La République démocratique du Congo (RDC) subit depuis plus d’un quart de siècle une crise alimentaire profonde qui s’aggrave sans répit. Aujourd’hui, 26,5 millions de Congolais luttent chaque jour pour se nourrir, un chiffre qui place le pays au troisième rang mondial des nations les plus touchées par la faim, derrière la Somalie et le Soudan du Sud. Pourtant, ces deux derniers pays bénéficient d’une couverture médiatique bien plus large.
Un conflit prolongé, source majeure de l’insécurité alimentaire
Les causes de cette situation sont multiples, mais le conflit armé qui déchire l’est de la RDC depuis 1996 en est la racine principale. Contrairement aux crises alimentaires récentes observées en Somalie ou au Soudan du Sud, souvent liées à des catastrophes climatiques, la famine en RDC est le résultat d’un conflit durable, plus complexe à documenter et à résoudre. L’intensification des violences ces dernières années a encore aggravé la situation, notamment avec la prise de contrôle de la ville stratégique de Goma par le groupe rebelle M23. Ce bouleversement a forcé près de 7,8 millions de personnes à quitter leur foyer, aggravant les problèmes d’accès à la nourriture et aux soins.

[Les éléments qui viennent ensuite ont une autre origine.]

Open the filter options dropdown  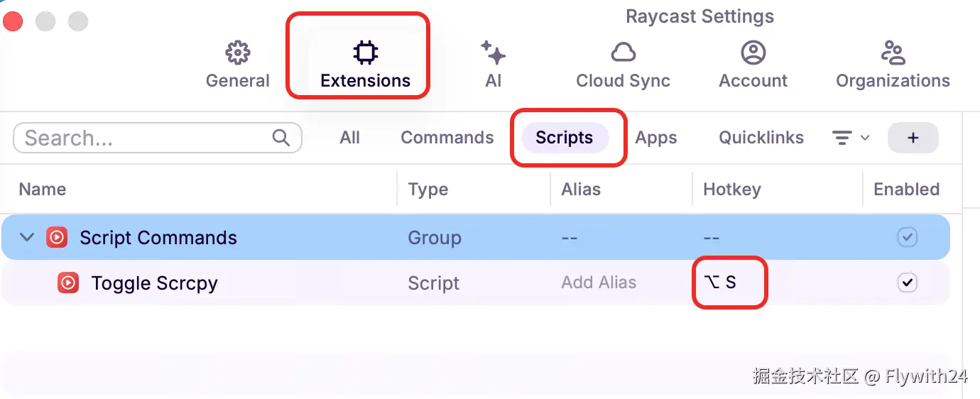pos(850,138)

Des actions humanitaires urgentes mais insuffisantes
Face à cette urgence, l’Organisation des Nations Unies pour l’alimentation et l’agriculture (FAO) et le Programme alimentaire mondial (PAM) coordonnent leurs efforts pour apporter un soutien vital. Grâce à un financement de 10 millions de dollars du Fonds humanitaire pour la RDC, ces deux entités ont pu fournir une aide alimentaire ou des transferts en espèces à environ 1,3 million de personnes. Un geste crucial, mais largement en deçà des 214 millions de dollars estimés nécessaires pour couvrir l’ensemble des besoins de la population touchée.

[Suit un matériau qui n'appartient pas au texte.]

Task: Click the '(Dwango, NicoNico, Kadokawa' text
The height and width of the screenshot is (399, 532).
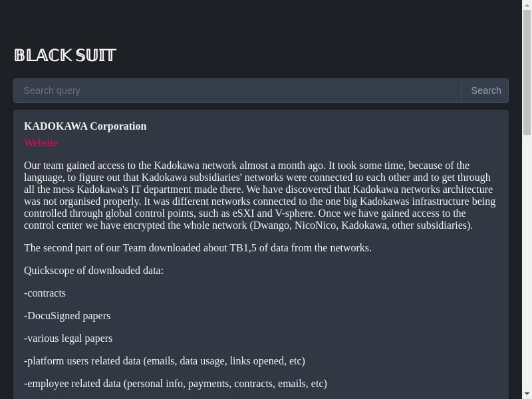Action: 318,225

Renforcer l’autonomie alimentaire des communautés
Au-delà des secours immédiats, la FAO et le PAM misent sur des solutions durables pour briser le cycle de la dépendance à l’aide humanitaire. La malnutrition chez les enfants de moins de cinq ans reste un enjeu critique, avec plus de 4,18 millions de cas de malnutrition aiguë enregistrés. Pour y remédier, le PAM a lancé des ateliers culinaires dans plusieurs villages, promouvant une alimentation saine et équilibrée à base d’ingrédients locaux. Ces initiatives visent à améliorer durablement la santé des populations tout en soutenant les producteurs locaux.

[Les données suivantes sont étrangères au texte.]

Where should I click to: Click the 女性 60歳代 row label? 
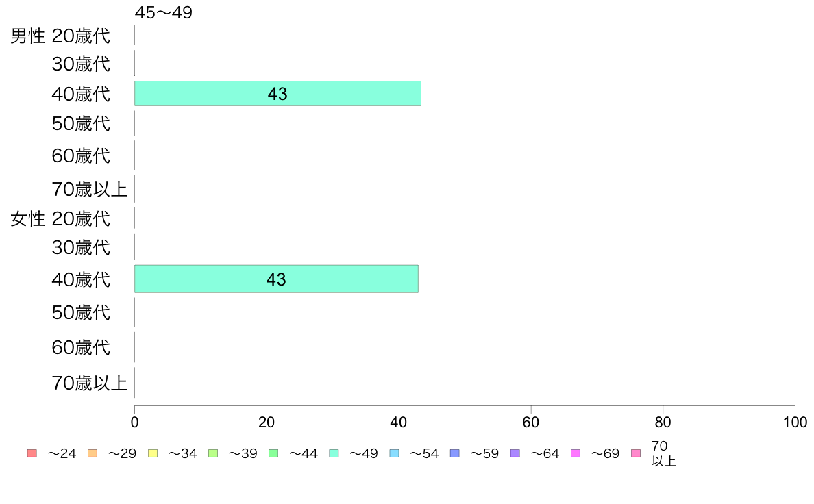point(81,347)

De son côté, la FAO accompagne les agriculteurs en leur fournissant des semences, des outils et des formations. Ces mesures permettent aux familles de relancer leur production alimentaire et de réduire leur vulnérabilité. Pourtant, malgré ces efforts, l’organisation peine à réunir les 163 millions de dollars supplémentaires dont elle a besoin pour intensifier son soutien avant les prochaines saisons de plantation, essentielles pour éviter une aggravation de la crise.
Un déficit de financement qui aggrave la famine
La prise de Goma par le M23 a accentué le risque de famine, mais les interventions de la FAO et du PAM ont permis d’en limiter l’ampleur. Leur stratégie repose sur une approche combinant aide d’urgence et développement à long terme. Cependant, le manque criant de financements — un déficit de 214 millions de dollars — menace la pérennité de ces actions. Sans un engagement accru de la communauté internationale, la crise pourrait s’aggraver, privant des millions de Congolais d’un avenir stable et sécurisé. La mobilisation de ressources supplémentaires est indispensable pour transformer cette crise humanitaire en une véritable sécurité alimentaire durable.